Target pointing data
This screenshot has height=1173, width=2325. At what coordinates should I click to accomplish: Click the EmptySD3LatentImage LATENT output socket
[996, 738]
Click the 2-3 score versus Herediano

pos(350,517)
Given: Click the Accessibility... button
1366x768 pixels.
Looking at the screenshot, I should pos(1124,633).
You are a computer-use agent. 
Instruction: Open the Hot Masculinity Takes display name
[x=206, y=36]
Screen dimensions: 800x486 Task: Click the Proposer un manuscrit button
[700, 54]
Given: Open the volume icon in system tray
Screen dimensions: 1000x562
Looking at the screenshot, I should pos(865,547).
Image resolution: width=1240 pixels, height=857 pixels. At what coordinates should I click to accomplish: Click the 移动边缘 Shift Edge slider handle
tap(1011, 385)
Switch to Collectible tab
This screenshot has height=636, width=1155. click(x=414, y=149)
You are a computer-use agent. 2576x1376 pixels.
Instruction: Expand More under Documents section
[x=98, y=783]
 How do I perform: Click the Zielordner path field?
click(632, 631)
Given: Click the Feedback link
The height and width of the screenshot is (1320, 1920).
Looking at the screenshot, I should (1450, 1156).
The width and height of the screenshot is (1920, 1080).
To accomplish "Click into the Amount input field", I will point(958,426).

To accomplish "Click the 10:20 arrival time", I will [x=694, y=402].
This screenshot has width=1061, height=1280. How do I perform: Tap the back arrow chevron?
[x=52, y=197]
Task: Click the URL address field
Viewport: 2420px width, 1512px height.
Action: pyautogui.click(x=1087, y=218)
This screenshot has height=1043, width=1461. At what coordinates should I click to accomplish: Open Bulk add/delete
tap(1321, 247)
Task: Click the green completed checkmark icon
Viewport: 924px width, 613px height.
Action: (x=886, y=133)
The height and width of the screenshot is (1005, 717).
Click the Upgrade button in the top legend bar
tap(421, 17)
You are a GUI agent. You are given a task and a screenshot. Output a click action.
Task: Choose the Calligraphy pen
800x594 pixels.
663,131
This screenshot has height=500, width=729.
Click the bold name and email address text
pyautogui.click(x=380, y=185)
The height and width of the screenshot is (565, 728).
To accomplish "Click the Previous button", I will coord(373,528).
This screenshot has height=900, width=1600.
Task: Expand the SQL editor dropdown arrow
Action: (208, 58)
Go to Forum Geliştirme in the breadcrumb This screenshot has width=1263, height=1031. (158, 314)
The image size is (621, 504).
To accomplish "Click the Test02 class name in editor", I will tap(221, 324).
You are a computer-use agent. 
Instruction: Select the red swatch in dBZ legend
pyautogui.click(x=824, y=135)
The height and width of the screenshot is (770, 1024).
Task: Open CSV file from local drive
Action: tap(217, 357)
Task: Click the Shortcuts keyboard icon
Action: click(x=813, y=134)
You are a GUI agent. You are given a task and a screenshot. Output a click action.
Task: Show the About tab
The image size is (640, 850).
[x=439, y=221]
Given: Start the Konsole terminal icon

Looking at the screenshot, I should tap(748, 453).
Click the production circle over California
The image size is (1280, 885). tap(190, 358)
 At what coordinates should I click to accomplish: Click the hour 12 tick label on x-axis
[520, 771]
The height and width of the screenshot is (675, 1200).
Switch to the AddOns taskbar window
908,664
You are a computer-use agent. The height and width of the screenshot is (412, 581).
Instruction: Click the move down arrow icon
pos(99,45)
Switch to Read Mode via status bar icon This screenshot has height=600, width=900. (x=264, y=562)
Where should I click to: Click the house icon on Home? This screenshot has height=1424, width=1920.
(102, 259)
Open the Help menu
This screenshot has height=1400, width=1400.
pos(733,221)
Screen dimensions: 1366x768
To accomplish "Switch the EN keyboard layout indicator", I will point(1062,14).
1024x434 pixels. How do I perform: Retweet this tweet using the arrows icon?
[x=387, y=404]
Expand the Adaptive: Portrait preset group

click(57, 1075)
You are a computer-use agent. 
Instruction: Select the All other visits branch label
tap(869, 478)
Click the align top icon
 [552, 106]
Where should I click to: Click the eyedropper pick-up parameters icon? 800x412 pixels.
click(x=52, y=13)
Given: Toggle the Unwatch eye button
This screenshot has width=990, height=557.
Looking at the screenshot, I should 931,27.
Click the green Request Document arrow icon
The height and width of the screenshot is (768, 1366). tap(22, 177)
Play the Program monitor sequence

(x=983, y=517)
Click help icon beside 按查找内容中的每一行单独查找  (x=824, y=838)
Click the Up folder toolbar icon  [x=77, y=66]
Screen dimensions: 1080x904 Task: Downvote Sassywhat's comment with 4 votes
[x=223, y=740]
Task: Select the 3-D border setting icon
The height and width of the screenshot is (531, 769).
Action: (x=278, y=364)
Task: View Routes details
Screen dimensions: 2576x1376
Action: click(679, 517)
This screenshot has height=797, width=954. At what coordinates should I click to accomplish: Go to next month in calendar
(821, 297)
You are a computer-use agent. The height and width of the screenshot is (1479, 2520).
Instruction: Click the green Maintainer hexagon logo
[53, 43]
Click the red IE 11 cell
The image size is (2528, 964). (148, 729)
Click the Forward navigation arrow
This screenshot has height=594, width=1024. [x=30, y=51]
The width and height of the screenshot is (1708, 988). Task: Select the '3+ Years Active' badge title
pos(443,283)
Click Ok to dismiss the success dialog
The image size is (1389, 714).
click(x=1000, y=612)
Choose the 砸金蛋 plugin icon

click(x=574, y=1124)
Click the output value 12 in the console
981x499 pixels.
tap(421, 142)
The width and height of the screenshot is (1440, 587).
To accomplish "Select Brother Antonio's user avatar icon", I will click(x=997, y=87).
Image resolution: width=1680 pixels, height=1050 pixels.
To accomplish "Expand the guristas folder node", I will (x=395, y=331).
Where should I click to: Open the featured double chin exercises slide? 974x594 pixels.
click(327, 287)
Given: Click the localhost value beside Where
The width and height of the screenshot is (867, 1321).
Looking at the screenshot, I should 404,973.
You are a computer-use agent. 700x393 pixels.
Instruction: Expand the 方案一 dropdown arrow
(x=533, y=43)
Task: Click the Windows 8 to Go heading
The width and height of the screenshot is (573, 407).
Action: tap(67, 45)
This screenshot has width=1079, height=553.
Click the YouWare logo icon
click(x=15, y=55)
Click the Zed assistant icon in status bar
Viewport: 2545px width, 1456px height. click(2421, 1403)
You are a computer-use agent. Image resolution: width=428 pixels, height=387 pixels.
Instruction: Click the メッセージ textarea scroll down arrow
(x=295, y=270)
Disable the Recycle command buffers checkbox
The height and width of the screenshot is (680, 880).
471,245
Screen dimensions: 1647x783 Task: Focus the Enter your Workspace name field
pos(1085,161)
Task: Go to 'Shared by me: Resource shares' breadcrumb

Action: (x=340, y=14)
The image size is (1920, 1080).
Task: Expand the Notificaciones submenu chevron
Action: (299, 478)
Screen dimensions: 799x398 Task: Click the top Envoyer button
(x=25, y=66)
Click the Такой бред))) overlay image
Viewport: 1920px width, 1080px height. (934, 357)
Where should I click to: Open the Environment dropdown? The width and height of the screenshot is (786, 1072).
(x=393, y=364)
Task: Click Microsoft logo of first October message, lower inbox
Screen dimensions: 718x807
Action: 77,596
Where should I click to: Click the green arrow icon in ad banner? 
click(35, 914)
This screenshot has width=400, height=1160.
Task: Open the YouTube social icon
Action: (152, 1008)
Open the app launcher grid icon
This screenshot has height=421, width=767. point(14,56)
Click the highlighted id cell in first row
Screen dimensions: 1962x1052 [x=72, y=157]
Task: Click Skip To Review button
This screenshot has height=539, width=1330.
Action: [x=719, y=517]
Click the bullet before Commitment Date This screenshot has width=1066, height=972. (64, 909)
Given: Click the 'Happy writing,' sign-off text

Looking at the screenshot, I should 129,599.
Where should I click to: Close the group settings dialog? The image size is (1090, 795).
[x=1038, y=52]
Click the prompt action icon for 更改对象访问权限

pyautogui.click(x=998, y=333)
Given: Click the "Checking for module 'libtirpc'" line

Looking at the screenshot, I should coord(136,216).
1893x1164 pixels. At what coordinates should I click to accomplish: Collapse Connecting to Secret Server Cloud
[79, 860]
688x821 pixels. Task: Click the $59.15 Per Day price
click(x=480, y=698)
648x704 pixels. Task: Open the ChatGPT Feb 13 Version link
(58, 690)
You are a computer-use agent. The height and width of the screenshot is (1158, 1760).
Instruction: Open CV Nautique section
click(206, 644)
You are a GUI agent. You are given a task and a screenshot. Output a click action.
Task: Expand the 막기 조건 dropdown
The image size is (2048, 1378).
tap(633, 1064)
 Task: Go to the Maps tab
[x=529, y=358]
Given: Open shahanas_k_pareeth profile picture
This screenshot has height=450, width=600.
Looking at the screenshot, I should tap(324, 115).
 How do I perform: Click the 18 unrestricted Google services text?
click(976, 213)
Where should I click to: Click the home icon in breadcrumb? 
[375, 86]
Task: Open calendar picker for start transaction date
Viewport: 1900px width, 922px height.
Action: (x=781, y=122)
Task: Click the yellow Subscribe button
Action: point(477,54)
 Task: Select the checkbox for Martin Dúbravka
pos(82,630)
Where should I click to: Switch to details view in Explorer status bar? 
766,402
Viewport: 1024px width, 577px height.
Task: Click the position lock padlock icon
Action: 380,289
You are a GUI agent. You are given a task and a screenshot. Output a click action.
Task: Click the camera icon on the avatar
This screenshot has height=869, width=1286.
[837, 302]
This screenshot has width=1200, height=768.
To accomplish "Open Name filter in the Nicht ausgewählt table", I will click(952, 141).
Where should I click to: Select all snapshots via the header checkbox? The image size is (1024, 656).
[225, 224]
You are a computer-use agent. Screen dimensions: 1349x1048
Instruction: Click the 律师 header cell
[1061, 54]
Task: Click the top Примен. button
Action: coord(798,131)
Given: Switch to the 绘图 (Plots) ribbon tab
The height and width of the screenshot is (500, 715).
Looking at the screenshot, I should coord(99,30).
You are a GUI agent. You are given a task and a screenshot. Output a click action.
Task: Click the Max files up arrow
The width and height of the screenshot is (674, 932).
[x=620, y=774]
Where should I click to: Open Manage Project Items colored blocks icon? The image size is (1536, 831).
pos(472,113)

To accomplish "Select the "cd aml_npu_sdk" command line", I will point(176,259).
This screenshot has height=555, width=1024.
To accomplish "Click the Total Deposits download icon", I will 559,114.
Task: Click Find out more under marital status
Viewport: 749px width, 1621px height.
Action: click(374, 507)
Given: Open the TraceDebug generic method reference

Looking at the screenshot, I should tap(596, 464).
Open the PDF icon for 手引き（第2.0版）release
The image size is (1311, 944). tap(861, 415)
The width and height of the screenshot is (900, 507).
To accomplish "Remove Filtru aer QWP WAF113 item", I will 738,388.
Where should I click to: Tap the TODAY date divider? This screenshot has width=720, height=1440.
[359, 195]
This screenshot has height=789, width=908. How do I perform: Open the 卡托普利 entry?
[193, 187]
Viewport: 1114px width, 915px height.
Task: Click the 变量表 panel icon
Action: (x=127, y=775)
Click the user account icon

• **Exercise instructions**
Copy out, word for word, the lines of the entries from the one containing "Click the Up folder" through the one containing "Action: (x=278, y=364)", including both of those lines.

• **Solution for this problem**
Click the Up folder toolbar icon  [x=77, y=66]
Screen dimensions: 1080x904 Task: Downvote Sassywhat's comment with 4 votes
[x=223, y=740]
Task: Select the 3-D border setting icon
The height and width of the screenshot is (531, 769).
Action: (x=278, y=364)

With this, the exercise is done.